Mr Meng’s experience is a reminder of the harsh realities of China’s start-up industry, where investors and corporations like Alibaba and Tencent tend to gravitate toward proven business models from Silicon Valley rather than untested innovations. The country’s No. 1 social app WeChat was originally inspired by WhatsApp and even ByteDance’s TikTok, hailed as China’s first truly global internet product, was created through an acquisition of the Musical.ly video platform serving American teens.

The dominance of Alibaba and Tencent has also meant a sizable proportion of VC funds flow to the start-ups they back. Chinese tech start-ups attracted some US$25 billion in 2020, a fifth of which were invested in companies associated with the two giants, according to data from Preqin.
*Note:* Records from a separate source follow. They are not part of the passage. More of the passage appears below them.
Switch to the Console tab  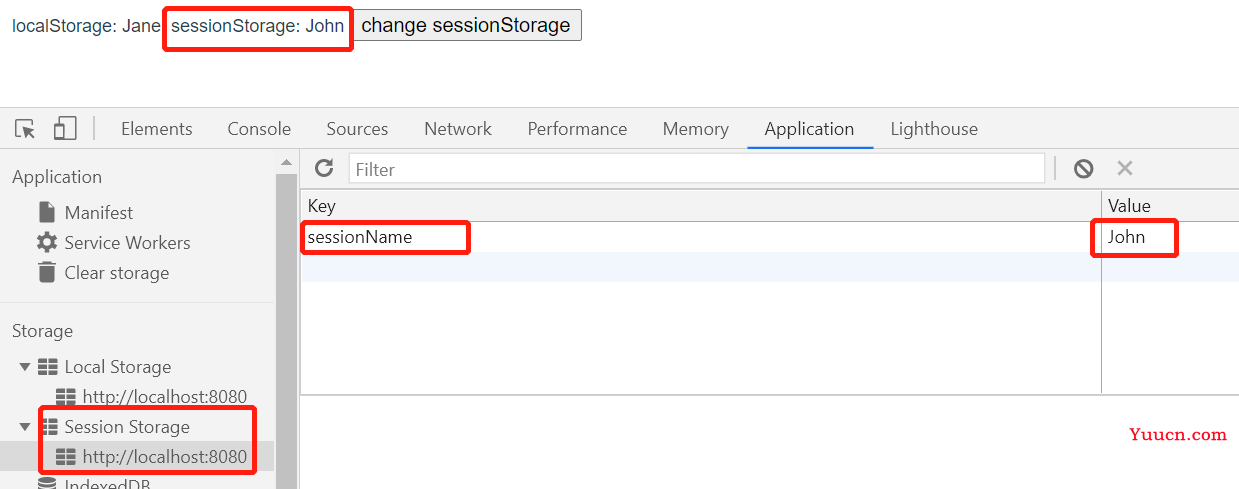tap(259, 129)
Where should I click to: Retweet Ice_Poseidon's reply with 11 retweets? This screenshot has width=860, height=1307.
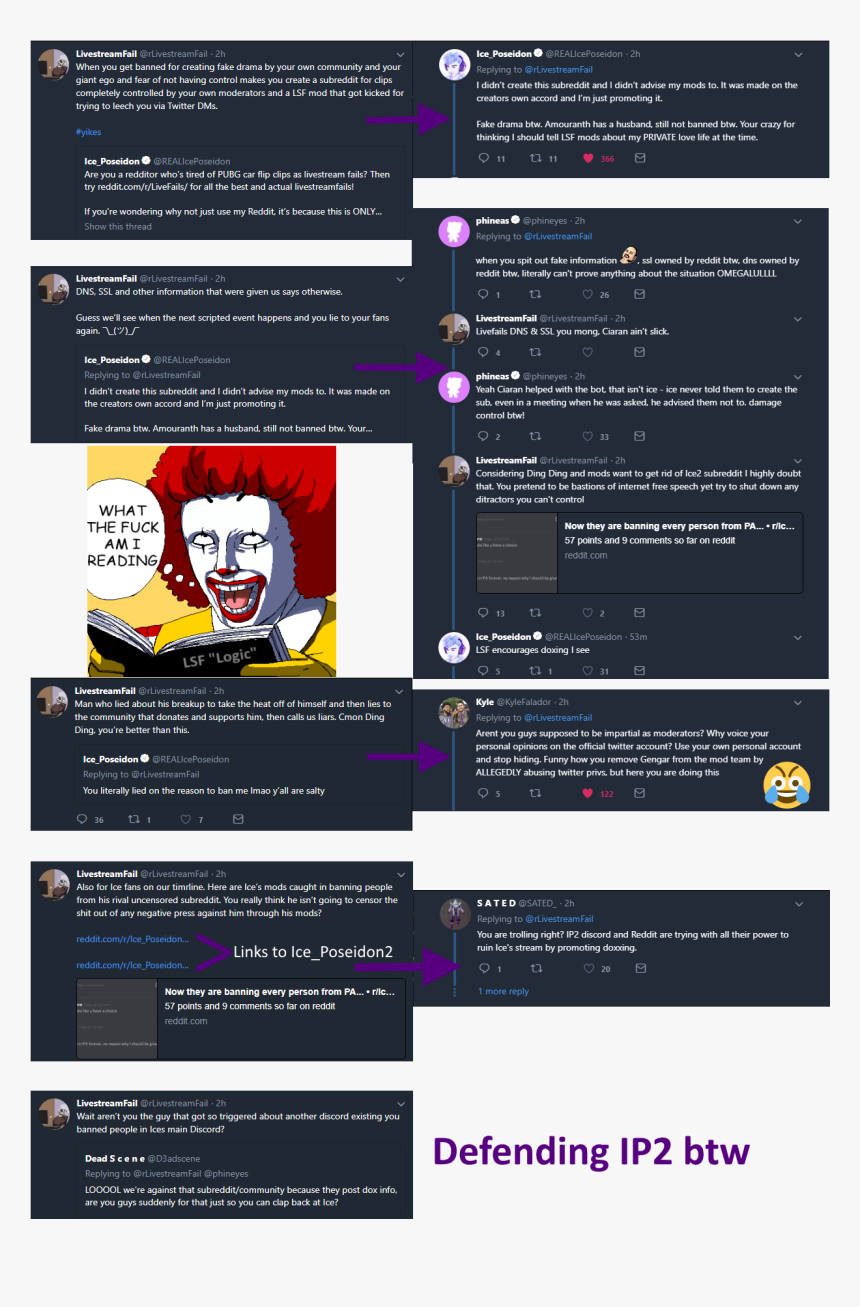pyautogui.click(x=535, y=158)
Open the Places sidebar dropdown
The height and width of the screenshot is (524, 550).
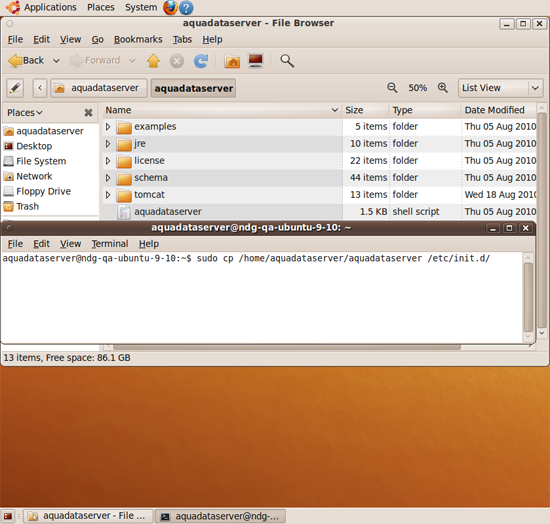(25, 113)
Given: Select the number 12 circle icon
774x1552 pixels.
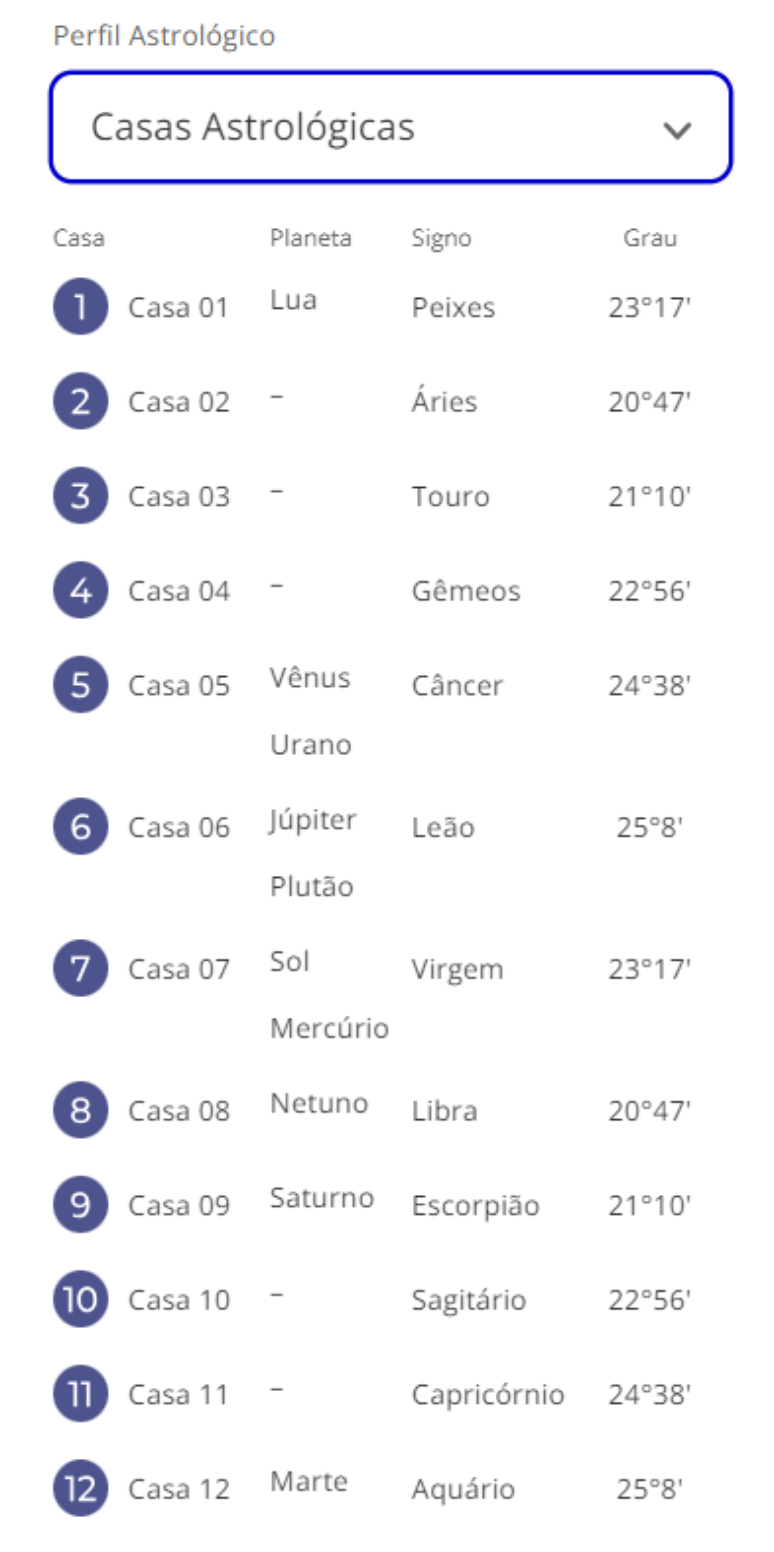Looking at the screenshot, I should (x=80, y=1489).
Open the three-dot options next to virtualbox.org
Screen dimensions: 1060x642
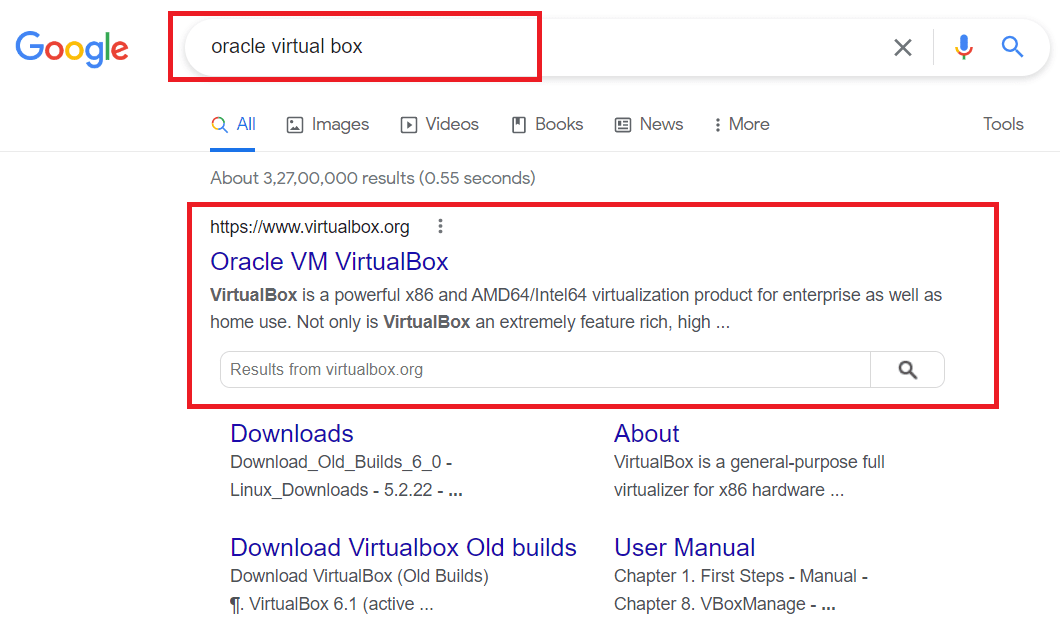point(440,226)
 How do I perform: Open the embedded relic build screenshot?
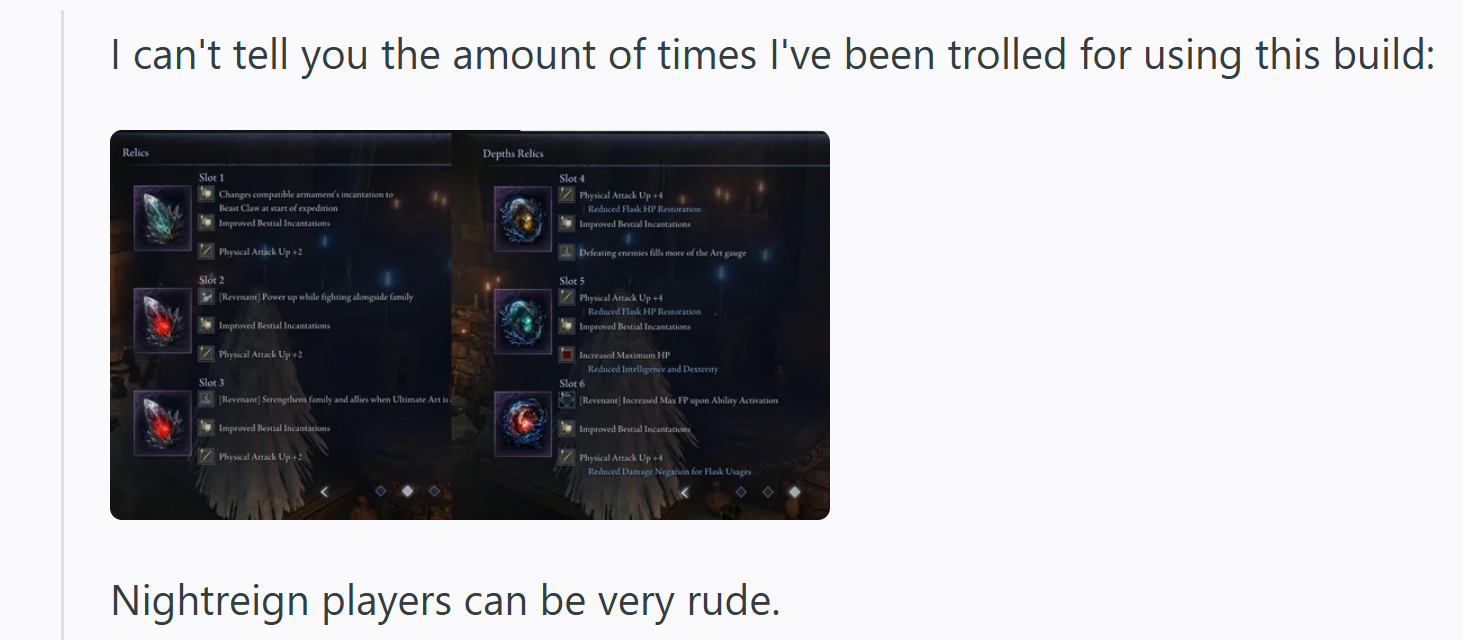point(470,325)
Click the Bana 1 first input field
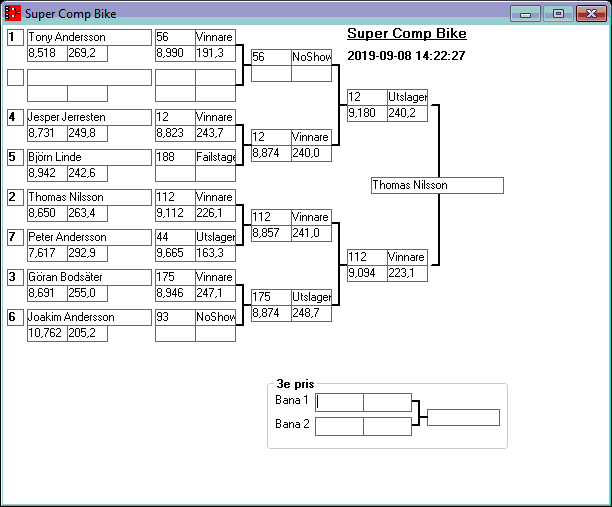Screen dimensions: 612x507 pyautogui.click(x=340, y=402)
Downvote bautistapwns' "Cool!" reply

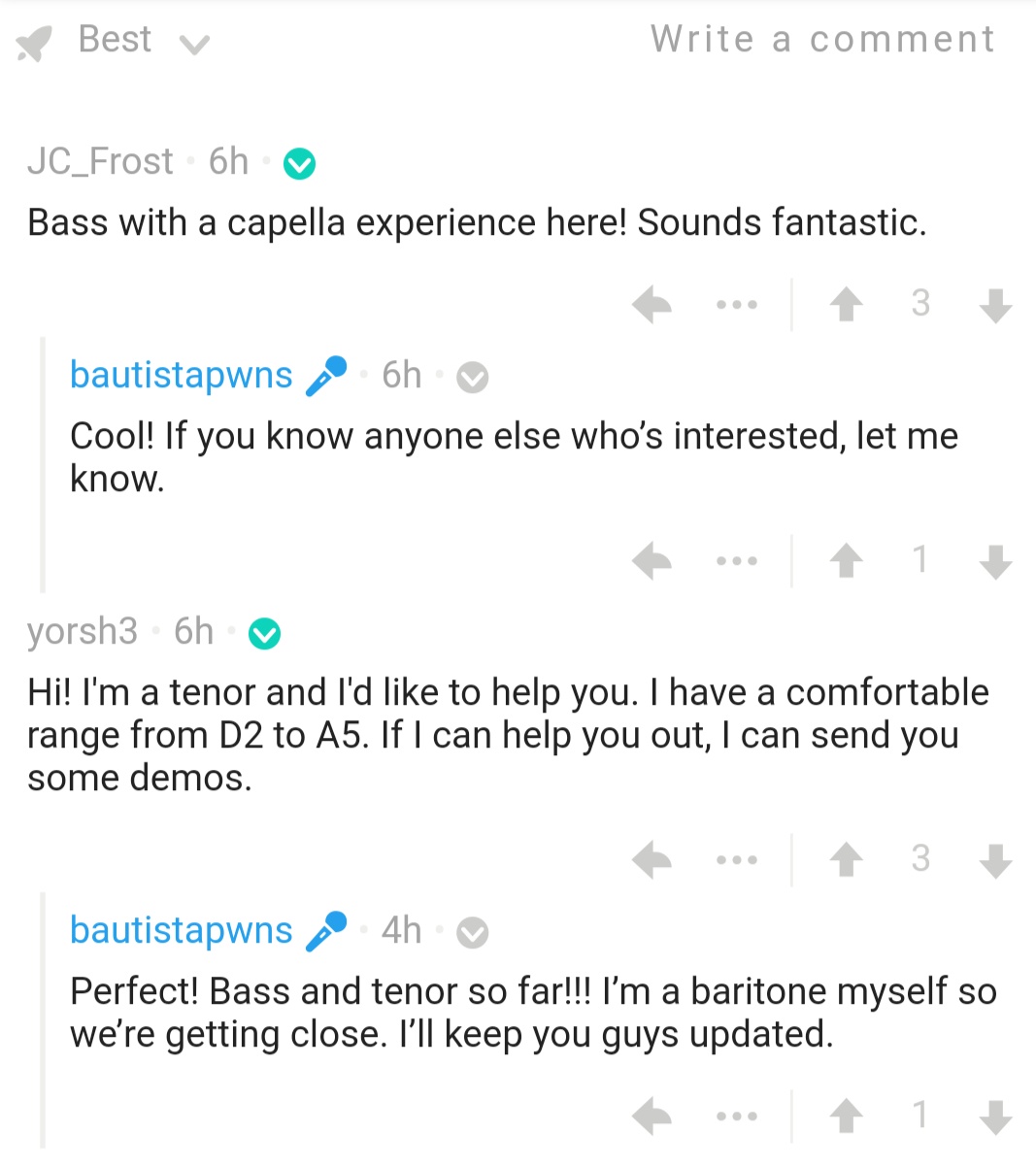coord(996,561)
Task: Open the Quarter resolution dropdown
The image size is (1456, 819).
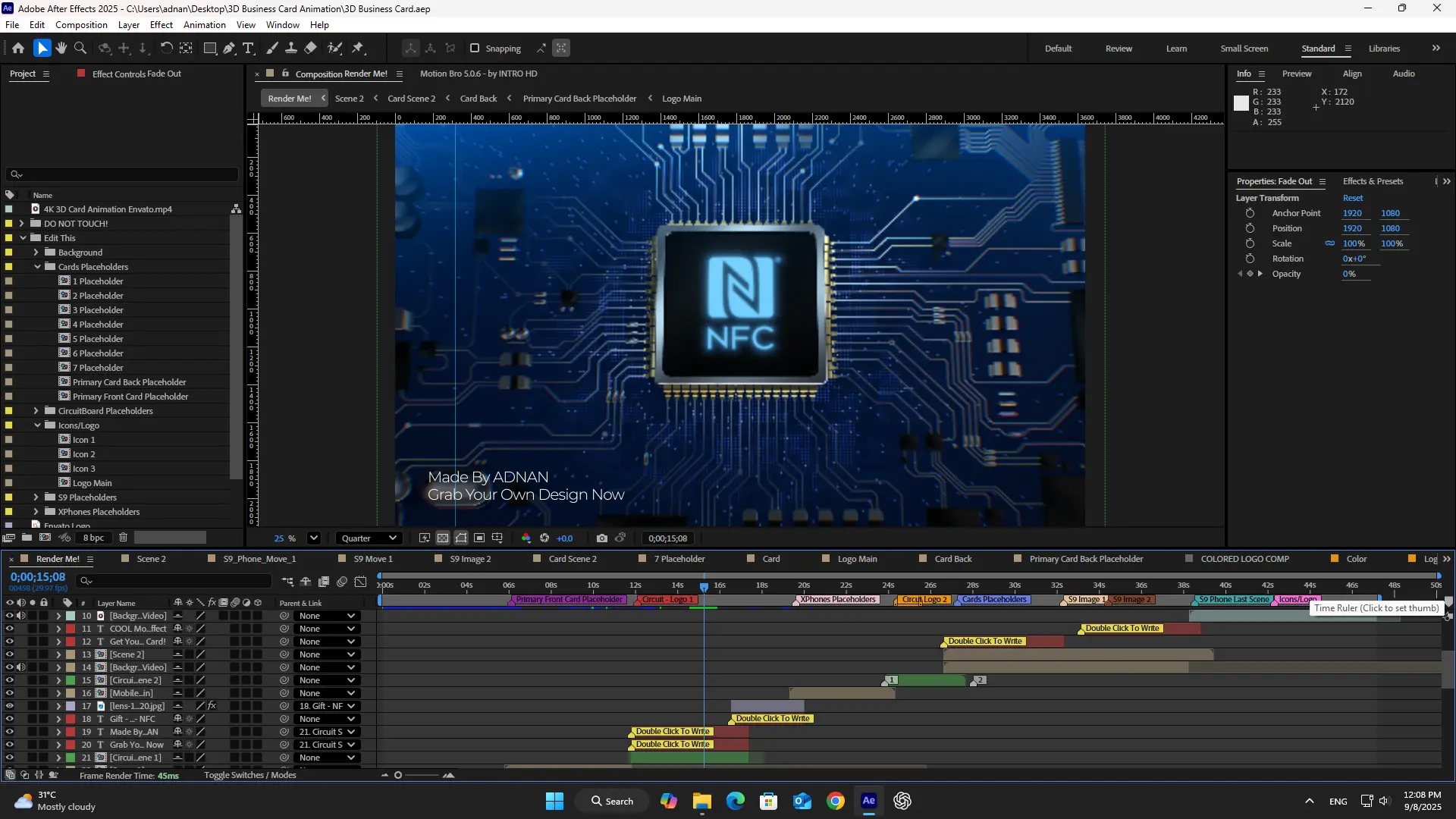Action: [x=369, y=538]
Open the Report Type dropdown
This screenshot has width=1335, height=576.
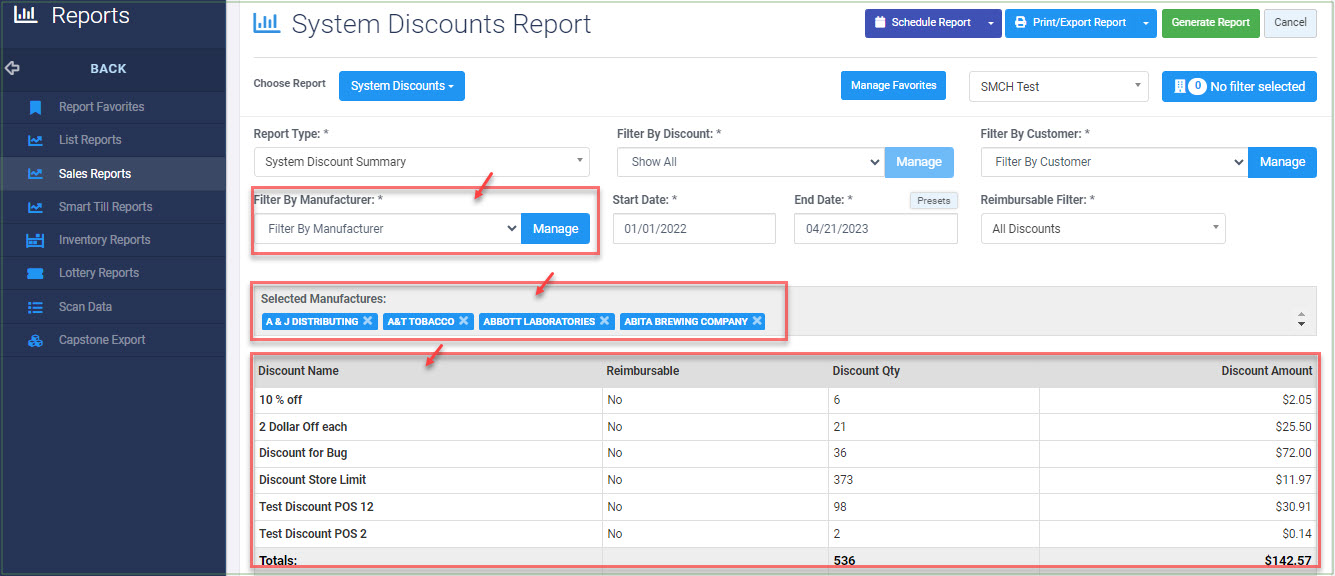[422, 162]
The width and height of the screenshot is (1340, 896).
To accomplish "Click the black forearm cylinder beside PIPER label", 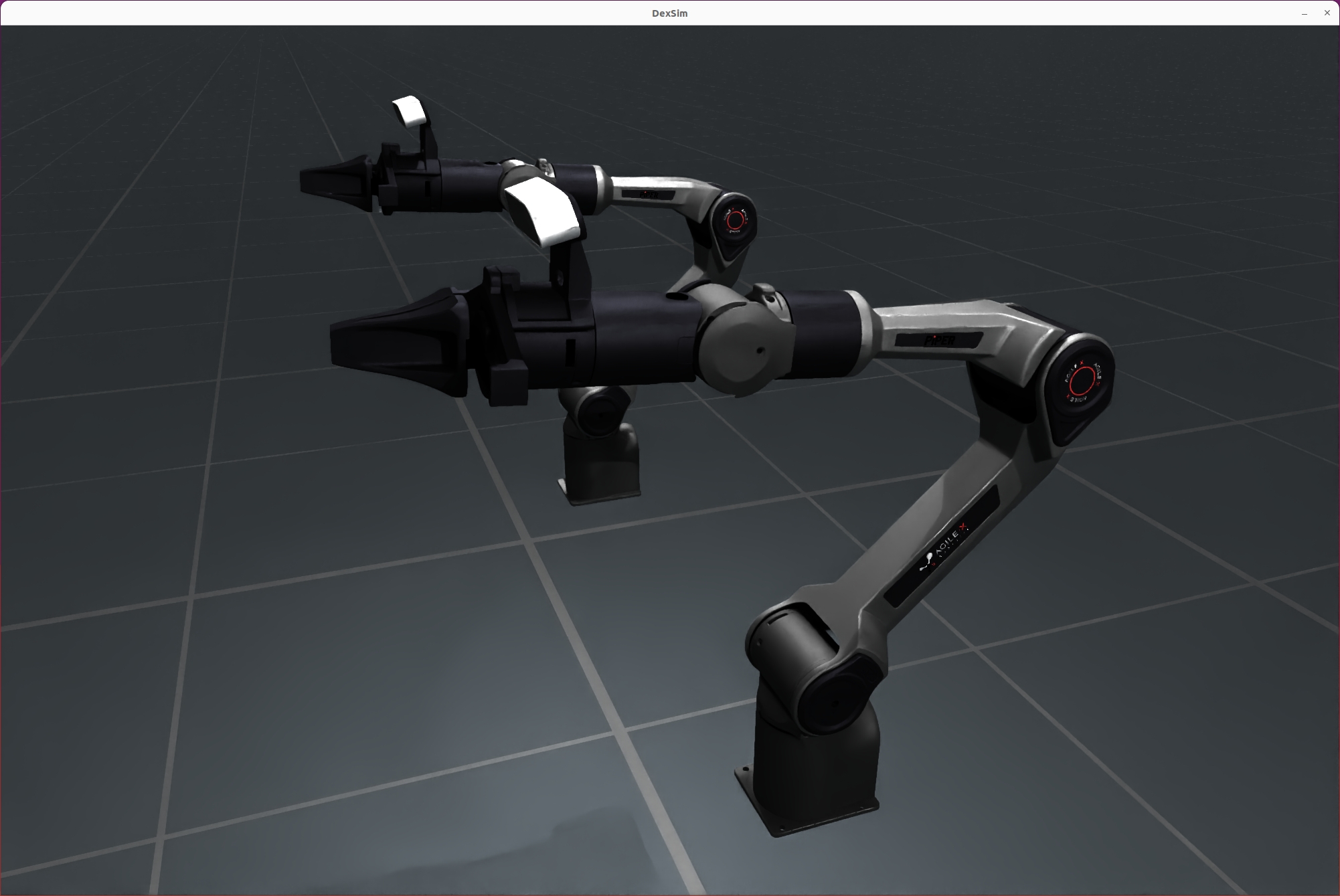I will 825,335.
The odds are against the country’s upstarts as better-capitalized tech giants like Xiaomi and Kuaishou Technology roll out their own Clubhouse-like products. Tencent’s WeChat has started allowing users to connect with a live-streamer’s feed with audio-only chats. Even Alibaba, which dabbled in social over the years, tested a function called MeetClub inside its work app.

First-mover advantage is key, as wannabes with names like Clubhorse and Clubtalk enter the fray. Aiding the rush is Shanghai-based Agora, which sells the template to build the real-time communication functions inside Clubhouse and most of its Chinese clones. With Agora’s help, Beijing-based start-up JingData crafted its own version of Clubhouse in less than 10 days. Its Capital Coffee app has attracted some 20,000 users, mostly from China’s venture capital community, said JingData Chief Executive Officer Chai Yuan.

“You don’t see American social products change too much over the years, whereas Chinese ones fail fast, learn fast and improve fast,” said CCV’s Zhou.

Like Clubhouse, these up-and-coming apps face the risk of Beijing cracking down at any moment. Authorities recently summoned 11 firms including Alibaba, Kuaishou, ByteDance and Tencent over the use of audio-based social media and deep-fake technologies, asking them to review and report on online services that have the ability to shape or mobilize public opinion.

Developers like Capital Coffee’s Chai are taking steps to ensure they don’t run afoul of censors. “We are working to improve our content moderation and will launch a report feature in the app,” he said before the recent scrutiny. “The bottom line is that no user will be able to spread illegal content on our platform.”